Het Preanger-hotel bestond uit een hoofdgebouw met een eetzaal en een leeszaal en aan de voorzijde een pendopo, met rode plavuizen bevloerd, en met een plaatijzeren dak, dat op ijzeren pilaren steunde. [Koch - Verantwoording, 46a]
Meer informatieEen bedankje aan Hotel Preanger: [Couperus – Oostwaarts, 141]
Een incident dat zich in het Preanger-hotel te Bandoeng afspeelde was typerend.

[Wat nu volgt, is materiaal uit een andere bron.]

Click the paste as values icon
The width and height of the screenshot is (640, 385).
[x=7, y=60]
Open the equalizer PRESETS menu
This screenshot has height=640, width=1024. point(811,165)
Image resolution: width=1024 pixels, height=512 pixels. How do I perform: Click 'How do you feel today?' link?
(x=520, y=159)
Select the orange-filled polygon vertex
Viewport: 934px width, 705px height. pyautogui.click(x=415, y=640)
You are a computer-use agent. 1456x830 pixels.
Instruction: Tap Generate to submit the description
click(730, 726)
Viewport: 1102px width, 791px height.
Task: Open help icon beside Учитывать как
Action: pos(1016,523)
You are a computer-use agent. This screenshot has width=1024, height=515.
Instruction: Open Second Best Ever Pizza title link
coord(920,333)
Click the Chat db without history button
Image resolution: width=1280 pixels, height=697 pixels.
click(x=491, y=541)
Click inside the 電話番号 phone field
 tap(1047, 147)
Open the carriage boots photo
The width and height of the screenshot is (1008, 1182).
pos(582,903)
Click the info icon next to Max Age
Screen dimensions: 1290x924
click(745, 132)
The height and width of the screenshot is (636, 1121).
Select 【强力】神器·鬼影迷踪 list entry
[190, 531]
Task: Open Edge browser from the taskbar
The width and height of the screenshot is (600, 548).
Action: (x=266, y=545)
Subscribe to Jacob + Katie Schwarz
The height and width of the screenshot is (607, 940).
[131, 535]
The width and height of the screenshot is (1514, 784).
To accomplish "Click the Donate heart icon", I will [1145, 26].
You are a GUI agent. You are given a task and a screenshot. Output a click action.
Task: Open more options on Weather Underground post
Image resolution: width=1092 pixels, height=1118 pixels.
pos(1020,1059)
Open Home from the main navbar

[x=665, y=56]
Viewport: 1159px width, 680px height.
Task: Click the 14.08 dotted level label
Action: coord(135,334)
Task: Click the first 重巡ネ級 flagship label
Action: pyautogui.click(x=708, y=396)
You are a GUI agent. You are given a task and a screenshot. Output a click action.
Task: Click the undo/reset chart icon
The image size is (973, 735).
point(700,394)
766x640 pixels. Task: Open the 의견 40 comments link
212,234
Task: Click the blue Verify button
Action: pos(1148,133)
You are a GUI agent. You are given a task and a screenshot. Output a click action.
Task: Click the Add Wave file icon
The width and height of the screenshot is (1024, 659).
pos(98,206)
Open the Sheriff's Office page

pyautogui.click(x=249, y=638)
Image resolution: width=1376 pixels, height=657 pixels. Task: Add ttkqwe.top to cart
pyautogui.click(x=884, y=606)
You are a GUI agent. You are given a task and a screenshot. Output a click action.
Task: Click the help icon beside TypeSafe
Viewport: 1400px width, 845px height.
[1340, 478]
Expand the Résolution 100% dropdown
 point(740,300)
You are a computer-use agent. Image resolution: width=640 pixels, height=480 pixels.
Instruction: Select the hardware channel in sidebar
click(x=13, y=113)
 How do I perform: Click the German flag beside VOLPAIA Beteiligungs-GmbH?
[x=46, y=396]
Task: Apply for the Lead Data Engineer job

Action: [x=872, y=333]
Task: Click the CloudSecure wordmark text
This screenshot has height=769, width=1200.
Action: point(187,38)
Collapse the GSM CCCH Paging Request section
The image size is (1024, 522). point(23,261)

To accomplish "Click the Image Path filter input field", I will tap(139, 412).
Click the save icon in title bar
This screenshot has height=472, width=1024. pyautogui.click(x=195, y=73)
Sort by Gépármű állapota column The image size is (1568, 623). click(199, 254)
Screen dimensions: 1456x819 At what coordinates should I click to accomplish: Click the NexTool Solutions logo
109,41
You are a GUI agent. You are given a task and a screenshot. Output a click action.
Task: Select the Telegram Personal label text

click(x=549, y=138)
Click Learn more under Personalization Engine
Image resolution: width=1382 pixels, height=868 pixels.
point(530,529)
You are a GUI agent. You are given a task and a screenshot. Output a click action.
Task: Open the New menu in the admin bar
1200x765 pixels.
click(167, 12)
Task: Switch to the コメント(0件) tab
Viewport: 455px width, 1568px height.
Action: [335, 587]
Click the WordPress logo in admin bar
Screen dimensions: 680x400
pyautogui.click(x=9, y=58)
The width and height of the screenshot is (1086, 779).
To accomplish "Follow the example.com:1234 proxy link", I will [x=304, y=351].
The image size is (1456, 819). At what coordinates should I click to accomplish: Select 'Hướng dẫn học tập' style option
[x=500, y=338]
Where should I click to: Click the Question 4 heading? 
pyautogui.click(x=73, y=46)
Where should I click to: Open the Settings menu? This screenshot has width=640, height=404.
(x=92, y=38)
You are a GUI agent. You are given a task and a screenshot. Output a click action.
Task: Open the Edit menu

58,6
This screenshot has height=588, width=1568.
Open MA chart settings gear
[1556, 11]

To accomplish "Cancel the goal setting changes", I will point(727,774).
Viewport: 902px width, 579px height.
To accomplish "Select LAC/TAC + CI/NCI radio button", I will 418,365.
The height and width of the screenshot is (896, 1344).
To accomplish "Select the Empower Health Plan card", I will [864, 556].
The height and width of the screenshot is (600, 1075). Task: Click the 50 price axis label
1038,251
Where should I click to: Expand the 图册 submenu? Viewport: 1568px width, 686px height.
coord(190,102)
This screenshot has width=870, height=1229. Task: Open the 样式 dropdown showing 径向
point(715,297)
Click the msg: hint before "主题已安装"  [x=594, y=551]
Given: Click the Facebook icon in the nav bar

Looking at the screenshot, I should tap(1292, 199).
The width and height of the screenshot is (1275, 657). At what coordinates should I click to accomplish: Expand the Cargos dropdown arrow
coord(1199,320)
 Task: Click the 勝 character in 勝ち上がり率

Het was in de tijd toen de Vaderlandse Club zich luidruchtig roerde en de bron was van kwaadsappige lasterpraat over politieke tegenstanders. Vooral Stokvis, toen lid van de Volksraad, moest het ontgelden. Toen hij als logé van het hotel in de lobby liep kwam een planter op hem af, die hem een opstopper gaf waardoor hij, met zijn kleine gestalte niet in het minst tegen de ander opgewassen, tegen de grond sloeg. [Koch – Batig slot, 102-103]
‘Soedah. Soedah. Regentijd! Regentijd! Kalmeer maar, want alles is goed, Leentje, Leentje, het ging al sausen beneden,’ praatte tante Margot op haar in. Ze wilde geruststellend klinken, maar haar vrolijkheid schetterde erdoorheen. ‘Het ging me daar toch ineens sausen, zeg,’ kraaide zij, ‘we zijn in het Preangerhotel gebleven, weet je. We moesten wel. Er kon niet eens een auto meer rijden. Elk een eigen kamer, hoor.’ Ze zwaaide uitbundig rond met haar tasje en oom Felix legde zijn armen om haar heen. [Ruebsamen – Het lied en de waarheid, 98-99]
Verderop, in het Preangerhotel, was men bezig als voorzorgsmaatregel flessen drank stuk te gooien. We konden een paar flessen whisky bemachtigen. Die nacht heb ik me, voor het eerst van mijn leven, bijna bewusteloos gedronken. [Nieuwenhuys – Een beetje oorlog, 43-44]
Vanmorgen hebben trouwens de Japanners mijn auto al ingepikt. Ik was even in de stad om een paar zaken te regelen, toen ik voor het Preanger-Hotel door een Japanse soldaat werd aangehouden. [Bouwer – Het vermoorde land, 22b], [Bouwer – Het vermoorde land, 20-21]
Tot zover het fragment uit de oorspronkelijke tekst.